Prioritizing Research for Patients Requiring Surgery in Low- And Middle-Income Countries
For which topic were research priorities identified?
In which location was the research priority setting conducted?
Why was it conducted at all?
Previous research prioritization exercises have been limited to individual LMICs. To improve global provision for, and outcome from, surgically treated diseases, a structured process is required to select topics objectively for future large-scale international research studies. Embedding front-line stakeholders at every stage of the process will ensure clinical relevance to both patients and healthcare systems.
What was the objective?
to identify and prioritize collaboratively derived research questions that will address the areas of greatest unmet need for patients with surgical conditions in LMICs
What was the outcome?
a list of 3 research areas
How long did the research prioritization take?
April 2017 - November 2017
Which methods were used to identify research priorities?
How were the priorities for research identified exactly?

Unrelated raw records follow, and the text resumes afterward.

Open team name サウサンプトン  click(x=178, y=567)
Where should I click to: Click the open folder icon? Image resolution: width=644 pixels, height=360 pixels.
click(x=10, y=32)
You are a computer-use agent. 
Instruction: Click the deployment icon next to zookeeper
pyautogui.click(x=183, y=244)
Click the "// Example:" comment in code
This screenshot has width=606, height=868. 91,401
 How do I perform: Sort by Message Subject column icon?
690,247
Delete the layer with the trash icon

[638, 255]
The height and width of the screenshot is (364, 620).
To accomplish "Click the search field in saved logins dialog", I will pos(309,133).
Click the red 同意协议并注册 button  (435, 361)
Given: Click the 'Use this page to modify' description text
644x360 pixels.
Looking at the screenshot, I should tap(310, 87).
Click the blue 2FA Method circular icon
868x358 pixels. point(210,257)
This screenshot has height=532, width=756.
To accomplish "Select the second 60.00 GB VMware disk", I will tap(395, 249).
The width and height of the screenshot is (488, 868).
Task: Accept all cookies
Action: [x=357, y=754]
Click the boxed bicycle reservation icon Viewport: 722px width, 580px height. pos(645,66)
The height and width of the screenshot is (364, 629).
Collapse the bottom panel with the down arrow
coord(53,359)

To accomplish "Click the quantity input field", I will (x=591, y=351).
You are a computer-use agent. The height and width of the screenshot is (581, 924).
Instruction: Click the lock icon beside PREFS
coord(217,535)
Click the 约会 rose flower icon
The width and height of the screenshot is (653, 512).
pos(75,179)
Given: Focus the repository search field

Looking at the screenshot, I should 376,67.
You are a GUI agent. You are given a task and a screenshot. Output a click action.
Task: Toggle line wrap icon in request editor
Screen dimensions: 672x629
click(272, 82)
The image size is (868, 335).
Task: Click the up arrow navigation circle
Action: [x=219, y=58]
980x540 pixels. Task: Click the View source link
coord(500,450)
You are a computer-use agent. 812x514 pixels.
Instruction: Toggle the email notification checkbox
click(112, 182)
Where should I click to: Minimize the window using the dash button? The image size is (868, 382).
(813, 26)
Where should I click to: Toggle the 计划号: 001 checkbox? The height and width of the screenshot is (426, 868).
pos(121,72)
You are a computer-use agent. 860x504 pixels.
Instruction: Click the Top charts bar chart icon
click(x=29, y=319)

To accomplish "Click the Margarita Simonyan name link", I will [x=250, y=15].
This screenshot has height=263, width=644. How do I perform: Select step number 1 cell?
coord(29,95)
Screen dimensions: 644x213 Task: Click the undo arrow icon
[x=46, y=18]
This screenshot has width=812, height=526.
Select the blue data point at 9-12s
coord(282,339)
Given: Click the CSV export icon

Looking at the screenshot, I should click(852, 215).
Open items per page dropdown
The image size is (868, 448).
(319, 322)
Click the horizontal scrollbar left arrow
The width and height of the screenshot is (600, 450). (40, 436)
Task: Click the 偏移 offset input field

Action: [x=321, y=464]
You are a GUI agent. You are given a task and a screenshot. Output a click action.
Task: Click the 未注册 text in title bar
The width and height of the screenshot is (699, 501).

Step 1: Delphi round 1: via discussion group: collecting research topics representing the greatest needs in LMIC surgical practice, all identified topics were then categorized into thematic domains, resulting in 32 research topics along 6 broad domains. Step 2: Delphi round 2: survey: participants were asked to rate each topic, then topics were ranked based on mean score, results were discussed at teleconference, steering committee selected eight research topics to proceed based on perceived feasibility. Step 3: Delphi round 3: survey: participants were asked to rate each topic along criteria, steering group reviewed and discussed results and selected top 3 topics. Step 4: multidisciplinary 2-day workshop: to develop specific research proposals
Which stakeholders took part?
Surgeons and anaesthetists, patients, expert methodologists. Delphi round 1: 141 participants: 119 participants from 40 LMICs and 75 participants from 22 HICs. Workshop: 67 participants.
How were stakeholders recruited?
Te second voting was e-mailed to individuals who had previously participated in either of two international surgical cohort studies. In addition, the survey was disseminated through social media, including Twitter and Facebook.
Were stakeholders actively involved or did they just participate?
Stakeholders not only participated but were also actively involved in the research prioritization process: They were part of a steering group. The steering group consisted of Hub and Spoke leads, and representatives of the NIHR Global Health Research Unit on Global Surgery, including surgeons, anesthetists, public health physicians and methodologists with LMIC research experience. The members identified research topics and discussed voting results. The members met via teleconferences and held email discussions.